The pursuit of radical energy and environment policies is a major interest of Stefan Behnisch, and perhaps the most obvious development he has brought to the firm's work. Surprisingly for such a large building, air conditioning is only used for underground rooms and service areas such as kitchens. Elsewhere are opening windows, and a system of largely passive ducts or 'air chimneys' to induce convection. On the outside faces is a typically Behnisch layered facade, with extra glass panels for acoustic isolation to the north, thermal glazing and external solar blinds on the other sides. Deployed blinds are specially designed to reflect a controlled amount of light inward to avoid leaving the room too dark Heating and cooling of offices is achieved by heat exchange through water pipes in the concrete floor slabs, whose mass provides thermal storage, and overall energy demand is reduced by heat exchange with deeply sunk ground pipes. These absorb heat in summer and provide it, stepped up from six degrees by heat pumps, in winter. Exchange with a district heating system is also involved, while solar water heating, photovoltaics and fuel-cells play minor and sometimes experimental roles.

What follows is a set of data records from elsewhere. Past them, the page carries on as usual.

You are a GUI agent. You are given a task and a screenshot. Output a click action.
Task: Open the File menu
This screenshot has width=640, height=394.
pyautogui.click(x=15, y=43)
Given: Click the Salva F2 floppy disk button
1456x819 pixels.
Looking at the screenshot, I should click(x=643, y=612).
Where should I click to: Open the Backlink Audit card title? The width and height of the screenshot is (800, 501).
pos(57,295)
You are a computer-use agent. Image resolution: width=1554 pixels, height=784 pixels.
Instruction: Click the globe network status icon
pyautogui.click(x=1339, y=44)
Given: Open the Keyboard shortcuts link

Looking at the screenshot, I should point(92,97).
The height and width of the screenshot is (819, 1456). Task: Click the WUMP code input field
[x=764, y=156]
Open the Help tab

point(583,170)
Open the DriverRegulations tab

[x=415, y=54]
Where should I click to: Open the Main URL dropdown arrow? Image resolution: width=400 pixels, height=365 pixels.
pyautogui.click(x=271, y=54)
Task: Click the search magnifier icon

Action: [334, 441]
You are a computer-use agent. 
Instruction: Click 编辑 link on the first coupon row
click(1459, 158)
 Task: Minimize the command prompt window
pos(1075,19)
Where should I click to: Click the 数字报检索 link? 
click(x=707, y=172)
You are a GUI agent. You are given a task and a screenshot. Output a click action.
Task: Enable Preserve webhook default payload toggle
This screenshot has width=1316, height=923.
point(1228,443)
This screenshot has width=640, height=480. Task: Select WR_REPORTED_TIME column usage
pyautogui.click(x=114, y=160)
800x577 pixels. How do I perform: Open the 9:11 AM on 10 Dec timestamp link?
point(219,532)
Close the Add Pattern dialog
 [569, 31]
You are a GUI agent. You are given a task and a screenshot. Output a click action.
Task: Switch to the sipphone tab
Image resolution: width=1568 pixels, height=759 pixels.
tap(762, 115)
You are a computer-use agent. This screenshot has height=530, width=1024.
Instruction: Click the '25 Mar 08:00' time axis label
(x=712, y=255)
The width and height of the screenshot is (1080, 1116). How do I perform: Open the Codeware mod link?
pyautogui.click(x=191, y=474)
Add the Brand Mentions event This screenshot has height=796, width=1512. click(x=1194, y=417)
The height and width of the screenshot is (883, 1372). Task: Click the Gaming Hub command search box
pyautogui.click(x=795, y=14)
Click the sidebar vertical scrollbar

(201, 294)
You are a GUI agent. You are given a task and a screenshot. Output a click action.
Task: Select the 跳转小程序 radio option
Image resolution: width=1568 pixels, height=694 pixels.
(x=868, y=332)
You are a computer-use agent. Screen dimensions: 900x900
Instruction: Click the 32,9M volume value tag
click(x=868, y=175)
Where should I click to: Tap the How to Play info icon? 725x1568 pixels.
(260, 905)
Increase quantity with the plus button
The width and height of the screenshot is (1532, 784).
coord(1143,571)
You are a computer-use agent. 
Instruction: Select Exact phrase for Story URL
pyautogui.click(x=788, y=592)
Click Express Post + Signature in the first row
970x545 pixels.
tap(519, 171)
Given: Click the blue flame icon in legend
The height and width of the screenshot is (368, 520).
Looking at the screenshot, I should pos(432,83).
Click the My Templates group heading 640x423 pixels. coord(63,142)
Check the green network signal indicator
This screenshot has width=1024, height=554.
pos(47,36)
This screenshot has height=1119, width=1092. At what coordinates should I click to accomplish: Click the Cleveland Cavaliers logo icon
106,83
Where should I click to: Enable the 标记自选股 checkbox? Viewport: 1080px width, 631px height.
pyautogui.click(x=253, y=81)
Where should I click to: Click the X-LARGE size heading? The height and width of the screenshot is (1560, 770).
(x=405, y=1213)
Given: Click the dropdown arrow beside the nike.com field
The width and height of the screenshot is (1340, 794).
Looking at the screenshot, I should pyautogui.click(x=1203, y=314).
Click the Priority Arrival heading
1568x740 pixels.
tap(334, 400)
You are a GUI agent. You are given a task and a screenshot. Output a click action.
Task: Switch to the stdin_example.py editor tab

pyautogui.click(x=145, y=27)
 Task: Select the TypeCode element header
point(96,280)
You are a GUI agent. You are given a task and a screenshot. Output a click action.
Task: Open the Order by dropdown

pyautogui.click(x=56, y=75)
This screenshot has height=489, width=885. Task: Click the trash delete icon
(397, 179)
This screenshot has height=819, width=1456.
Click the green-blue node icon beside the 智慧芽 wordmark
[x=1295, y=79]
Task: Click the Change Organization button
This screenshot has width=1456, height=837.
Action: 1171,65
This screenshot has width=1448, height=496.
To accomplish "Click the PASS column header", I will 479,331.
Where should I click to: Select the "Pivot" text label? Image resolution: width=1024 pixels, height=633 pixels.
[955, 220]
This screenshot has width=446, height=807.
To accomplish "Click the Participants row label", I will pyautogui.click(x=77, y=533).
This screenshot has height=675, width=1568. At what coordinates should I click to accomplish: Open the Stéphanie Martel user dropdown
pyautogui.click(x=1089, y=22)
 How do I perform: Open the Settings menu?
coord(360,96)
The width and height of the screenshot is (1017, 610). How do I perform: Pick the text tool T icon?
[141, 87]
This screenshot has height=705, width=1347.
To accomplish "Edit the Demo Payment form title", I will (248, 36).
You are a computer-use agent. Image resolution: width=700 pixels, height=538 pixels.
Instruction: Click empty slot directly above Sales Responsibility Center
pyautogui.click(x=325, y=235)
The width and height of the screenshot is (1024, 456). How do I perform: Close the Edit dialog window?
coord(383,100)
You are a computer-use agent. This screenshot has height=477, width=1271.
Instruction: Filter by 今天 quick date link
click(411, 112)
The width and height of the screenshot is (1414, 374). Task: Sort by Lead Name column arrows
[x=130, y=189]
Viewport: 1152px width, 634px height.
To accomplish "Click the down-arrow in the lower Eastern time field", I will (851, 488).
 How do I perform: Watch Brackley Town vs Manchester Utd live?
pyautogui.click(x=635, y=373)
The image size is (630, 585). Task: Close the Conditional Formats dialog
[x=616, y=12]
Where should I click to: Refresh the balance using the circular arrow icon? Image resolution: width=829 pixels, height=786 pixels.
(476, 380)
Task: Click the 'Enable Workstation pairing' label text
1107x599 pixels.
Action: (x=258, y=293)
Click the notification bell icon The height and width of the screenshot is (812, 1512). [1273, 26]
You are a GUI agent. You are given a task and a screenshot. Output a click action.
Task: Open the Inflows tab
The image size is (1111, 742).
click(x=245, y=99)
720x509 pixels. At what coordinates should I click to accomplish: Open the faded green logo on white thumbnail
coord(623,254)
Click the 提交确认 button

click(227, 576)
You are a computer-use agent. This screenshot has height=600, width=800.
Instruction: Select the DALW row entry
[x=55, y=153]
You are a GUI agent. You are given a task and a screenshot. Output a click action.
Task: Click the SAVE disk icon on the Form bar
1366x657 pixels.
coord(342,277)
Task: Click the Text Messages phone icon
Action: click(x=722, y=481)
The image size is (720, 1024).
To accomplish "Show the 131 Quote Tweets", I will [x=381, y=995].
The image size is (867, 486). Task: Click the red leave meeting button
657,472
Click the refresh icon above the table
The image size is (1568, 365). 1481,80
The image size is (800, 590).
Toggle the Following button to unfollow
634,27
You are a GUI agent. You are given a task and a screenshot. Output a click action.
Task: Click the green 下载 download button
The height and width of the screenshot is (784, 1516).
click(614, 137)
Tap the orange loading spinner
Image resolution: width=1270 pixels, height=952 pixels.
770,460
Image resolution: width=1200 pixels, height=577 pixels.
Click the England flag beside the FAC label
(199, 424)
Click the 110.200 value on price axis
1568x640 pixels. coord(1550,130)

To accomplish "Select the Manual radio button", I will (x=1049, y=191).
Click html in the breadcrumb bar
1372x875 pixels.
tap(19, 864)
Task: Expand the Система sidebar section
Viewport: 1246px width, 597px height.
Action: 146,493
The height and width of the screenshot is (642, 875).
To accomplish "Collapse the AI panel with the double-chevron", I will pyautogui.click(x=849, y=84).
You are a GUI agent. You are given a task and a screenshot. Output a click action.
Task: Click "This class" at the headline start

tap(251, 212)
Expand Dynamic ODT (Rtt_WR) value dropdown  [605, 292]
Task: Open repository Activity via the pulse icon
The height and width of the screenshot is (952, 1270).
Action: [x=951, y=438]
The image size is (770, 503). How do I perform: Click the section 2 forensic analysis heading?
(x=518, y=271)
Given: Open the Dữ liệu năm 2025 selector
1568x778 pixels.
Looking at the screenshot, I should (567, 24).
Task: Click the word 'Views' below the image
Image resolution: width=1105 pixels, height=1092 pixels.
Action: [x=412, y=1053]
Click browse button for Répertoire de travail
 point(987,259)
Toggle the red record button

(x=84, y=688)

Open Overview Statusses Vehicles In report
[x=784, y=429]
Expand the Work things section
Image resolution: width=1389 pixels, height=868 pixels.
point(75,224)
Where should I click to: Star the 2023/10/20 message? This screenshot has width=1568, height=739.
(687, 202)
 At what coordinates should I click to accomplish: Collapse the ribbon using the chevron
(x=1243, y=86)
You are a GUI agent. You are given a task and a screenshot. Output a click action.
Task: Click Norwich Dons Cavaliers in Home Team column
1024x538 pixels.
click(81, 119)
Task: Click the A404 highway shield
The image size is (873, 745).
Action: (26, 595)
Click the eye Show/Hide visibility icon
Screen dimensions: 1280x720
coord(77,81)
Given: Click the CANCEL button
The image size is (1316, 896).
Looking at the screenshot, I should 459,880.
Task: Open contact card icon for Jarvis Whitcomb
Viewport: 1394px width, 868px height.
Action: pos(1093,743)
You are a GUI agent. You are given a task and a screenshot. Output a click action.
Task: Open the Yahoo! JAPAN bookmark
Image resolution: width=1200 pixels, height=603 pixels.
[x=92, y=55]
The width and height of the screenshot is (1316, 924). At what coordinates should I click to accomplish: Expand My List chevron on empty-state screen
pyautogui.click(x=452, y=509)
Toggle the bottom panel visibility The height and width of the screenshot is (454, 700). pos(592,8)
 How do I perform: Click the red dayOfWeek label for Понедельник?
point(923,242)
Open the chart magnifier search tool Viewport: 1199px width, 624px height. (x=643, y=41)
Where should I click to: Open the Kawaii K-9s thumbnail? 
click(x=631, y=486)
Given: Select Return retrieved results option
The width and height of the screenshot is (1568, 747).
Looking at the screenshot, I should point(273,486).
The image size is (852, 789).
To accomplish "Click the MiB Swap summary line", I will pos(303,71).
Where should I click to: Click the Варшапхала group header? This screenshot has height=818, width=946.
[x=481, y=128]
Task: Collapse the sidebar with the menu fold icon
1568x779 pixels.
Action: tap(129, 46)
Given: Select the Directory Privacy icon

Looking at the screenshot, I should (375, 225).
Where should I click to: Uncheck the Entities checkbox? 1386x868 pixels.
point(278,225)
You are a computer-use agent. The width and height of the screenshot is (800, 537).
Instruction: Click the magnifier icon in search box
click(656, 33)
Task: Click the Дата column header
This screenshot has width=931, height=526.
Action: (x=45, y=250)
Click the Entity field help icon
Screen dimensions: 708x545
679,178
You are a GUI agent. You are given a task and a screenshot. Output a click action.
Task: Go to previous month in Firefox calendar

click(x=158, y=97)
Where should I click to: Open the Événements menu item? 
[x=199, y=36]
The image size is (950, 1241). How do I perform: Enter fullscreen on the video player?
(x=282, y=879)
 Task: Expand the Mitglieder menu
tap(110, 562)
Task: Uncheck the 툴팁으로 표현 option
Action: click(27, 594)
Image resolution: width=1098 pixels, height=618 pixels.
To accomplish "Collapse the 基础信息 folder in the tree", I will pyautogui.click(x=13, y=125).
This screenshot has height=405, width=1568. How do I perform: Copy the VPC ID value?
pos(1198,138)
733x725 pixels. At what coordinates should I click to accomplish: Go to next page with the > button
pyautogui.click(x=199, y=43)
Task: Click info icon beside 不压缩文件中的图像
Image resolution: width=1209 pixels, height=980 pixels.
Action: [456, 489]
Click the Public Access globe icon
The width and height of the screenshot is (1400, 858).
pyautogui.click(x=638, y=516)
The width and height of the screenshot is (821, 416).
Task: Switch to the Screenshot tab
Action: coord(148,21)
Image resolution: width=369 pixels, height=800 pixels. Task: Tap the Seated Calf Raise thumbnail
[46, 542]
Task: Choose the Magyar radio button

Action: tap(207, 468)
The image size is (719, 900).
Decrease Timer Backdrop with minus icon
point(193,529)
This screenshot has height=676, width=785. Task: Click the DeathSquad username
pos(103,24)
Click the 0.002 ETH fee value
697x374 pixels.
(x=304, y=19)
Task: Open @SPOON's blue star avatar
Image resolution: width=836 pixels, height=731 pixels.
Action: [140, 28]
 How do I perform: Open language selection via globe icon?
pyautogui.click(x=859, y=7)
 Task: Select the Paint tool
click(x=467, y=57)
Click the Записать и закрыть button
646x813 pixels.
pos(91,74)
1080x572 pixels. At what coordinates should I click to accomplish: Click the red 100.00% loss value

With all these measures, consultants Transsolar claim to have saved 1920 tons of carbon dioxide emission per year.
A state of flux
Some critics find the work of the Behnisch office too chaotic and imperfect, too unmonumental. Yet the advantage of their responsive approach most visible here is that a big building can be treated like lots of small ones, almost like a mini-city. This holds the scale down and allows flexibility, for without a great preconceived plan, there is room to incorporate site influences, existing buildings-Siemens House quietly absorbed-and to allow for growth and change. Most important of all, human scale is retained throughout and numbing repetition avoided. Every floor gains a different character: in the tower the lobby changes shape or an office wing cantilevers further. There are frequent views out for orientation. It was wise to give the ground floor back to the city with shops and cafes to animate the public realm, while the protected water court marks the beginning of the larger institution as well as helping the environmental strategy. Lively and memorable, the tower as landmark is different from each side. Its appearance is enhanced by areas of special colour-coated glass added for their reflective effect, part of a colour design policy which is another late Behnisch trademark. The high-tech brigade may fume about the catholic variety of details in this architecture, but professionalism does not necessarily entail the perfection of the machine. The issue is more profound: Mies's 'God is in the details' reflects a monumental architecture striving for the eternal in its perfection, and flexible only through its sheer indifference to change. Behnisch's situational architecture accepts a state of flux, always open and always developing, allowing for growth, interacting with life.